Geneva defaults to checkpoint batches of up to 100 rows (checkpoint_size=100). Peak memory usage scales with both the input rows held for processing and the output rows buffered before they are written. A rough upper bound is: 
memory_bytes ≈
  input_row_size  * min(checkpoint_size * worker_num_cpus, task_size) +
  output_row_size * min(checkpoint_size * intra_applier_concurrency, task_size)
  • worker_num_cpus is the number of CPUs on the Ray worker.
  • task_size is a tunable parameter (rows per task). It can be set on the UDF (e.g. @udf(..., task_size=...)) and on Table.backfill(..., task_size=...) (backfill-level values take precedence). If task_size is larger than the number of rows in a fragment, it behaves the same as task_size = fragment_num_rows. By default, it is: task_size = num_rows / (concurrency * intra_applier_concurrency * 2) (where num_rows is the number of rows in the table, or the number of rows selected by your filter)
  • input_row_size / output_row_size are the average bytes per row after materialization in memory.
For primitive numeric columns (ints/floats), these sizes are usually small. For images, videos, embeddings, etc. you may need to explicitly provision more memory (e.g. via @udf(..., memory=...)) and/or reduce checkpoint_size / task_size. Typical per-row sizes:
  • Images: ~200KB–2MB (depends on dataset and encoding)
  • Videos: ~10MB–200MB
  • Embeddings: dimension * data_type_size bytes (e.g. float32 embeddings use 4 bytes per value, so a 1536-dim embedding is 1536 * 4 = 6144 bytes)

GKE node pools

GKE + KubeRay can autoscale the number of VM nodes on demand. Limitations on the amount of resources provisioned are configured via node pools. Node pools can be managed to scale vertically (type of machine) or horizontally (# of nodes). Properly applying Kubernetes labels to the node pool machines allows you to control resources for different jobs in your cluster.

Options on Table.backfill(..)

The Table.backfill(..) method has several optional arguments to tune performance. To saturate the CPUs in the cluster, the main arguments to change are concurrency which controls the number of task processes and intra_applier_concurrency which controls the number of task threads per task process. commit_granularity controls how frequently fragments are committed so that partial results can become visible to table readers. Setting checkpoint_size smaller introduces finer-grained checkpoints and can help provide more frequent proof of life as a job is being executed. This is useful if the computation on your data is expensive. Reference:

Balancing write bandwidth

While computation can be broken down into small tasks, new Lance column data for each fragment must be written out in a serialized fashion. Each fragment has a writer that waits for checkpointed results to arrive, sequences them, and then serially writes out the new data file. Writers can be a bottleneck if a Lance dataset has a small number of fragments, especially if the amount of data being written out is comparatively large. Maximizing parallel write throughput can be achieved by having more fragments than nodes in the cluster.

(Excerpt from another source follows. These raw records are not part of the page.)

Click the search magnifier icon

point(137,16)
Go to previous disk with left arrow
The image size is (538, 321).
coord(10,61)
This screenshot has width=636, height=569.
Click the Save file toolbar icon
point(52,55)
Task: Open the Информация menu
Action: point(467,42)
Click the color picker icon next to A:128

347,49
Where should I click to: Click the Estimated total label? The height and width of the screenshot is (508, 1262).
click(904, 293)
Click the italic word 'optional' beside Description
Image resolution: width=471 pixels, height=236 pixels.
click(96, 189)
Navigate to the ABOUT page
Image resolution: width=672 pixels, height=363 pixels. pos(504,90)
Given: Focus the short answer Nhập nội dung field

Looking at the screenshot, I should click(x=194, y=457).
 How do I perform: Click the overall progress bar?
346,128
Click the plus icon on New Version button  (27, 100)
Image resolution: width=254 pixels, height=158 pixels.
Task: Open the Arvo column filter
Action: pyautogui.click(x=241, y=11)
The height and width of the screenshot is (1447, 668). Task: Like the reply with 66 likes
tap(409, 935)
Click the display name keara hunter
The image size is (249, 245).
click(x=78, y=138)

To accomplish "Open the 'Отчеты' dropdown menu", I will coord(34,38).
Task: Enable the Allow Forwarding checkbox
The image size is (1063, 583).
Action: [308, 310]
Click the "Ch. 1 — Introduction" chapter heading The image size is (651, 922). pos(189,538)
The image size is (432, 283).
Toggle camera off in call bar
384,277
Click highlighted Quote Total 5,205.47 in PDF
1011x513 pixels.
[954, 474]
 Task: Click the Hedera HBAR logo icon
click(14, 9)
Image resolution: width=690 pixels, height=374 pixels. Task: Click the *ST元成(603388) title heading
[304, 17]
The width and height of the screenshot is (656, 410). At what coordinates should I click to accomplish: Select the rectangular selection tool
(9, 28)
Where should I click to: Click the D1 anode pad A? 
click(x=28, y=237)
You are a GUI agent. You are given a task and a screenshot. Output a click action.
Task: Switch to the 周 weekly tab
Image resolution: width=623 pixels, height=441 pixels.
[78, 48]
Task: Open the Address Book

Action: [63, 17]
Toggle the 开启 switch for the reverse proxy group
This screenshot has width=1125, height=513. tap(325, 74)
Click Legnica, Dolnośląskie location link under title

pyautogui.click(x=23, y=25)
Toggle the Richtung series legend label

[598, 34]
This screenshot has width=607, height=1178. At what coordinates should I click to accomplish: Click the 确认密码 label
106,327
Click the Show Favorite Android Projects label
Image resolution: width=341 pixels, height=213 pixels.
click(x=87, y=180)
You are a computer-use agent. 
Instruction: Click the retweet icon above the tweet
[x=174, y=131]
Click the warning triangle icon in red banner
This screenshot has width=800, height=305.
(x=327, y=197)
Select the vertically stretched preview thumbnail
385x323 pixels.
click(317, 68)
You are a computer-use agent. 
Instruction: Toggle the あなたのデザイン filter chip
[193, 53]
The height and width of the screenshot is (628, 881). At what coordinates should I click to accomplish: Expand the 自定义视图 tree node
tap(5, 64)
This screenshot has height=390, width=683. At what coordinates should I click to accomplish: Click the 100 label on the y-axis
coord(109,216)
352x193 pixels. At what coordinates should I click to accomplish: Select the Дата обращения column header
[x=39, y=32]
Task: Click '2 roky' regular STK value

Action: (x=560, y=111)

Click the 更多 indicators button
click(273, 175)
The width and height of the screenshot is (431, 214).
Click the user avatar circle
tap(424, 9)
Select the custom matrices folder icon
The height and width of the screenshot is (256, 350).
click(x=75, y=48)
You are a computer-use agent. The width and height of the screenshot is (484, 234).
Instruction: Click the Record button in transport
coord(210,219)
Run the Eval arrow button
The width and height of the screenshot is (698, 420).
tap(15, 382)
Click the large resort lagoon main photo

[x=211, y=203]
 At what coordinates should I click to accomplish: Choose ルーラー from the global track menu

Symptom: Computation tasks complete but writers seem to hang

Certain jobs that take a small dataset and expand it may appear as if the writer has frozen. An example is a table that contains a list of URLs pointing to large media files. This list is relatively small (< 100MB) and can fit into a single fragment. A UDF that downloads will fetch all the data and then attempt to write all of it out through the single writer. This single writer can then be responsible for serially writing out 500+GB of data to a single file! To mitigate this, you can load your initial table so that there will be multiple fragments. Each fragment with new outputs can be written in parallel with higher write throughput.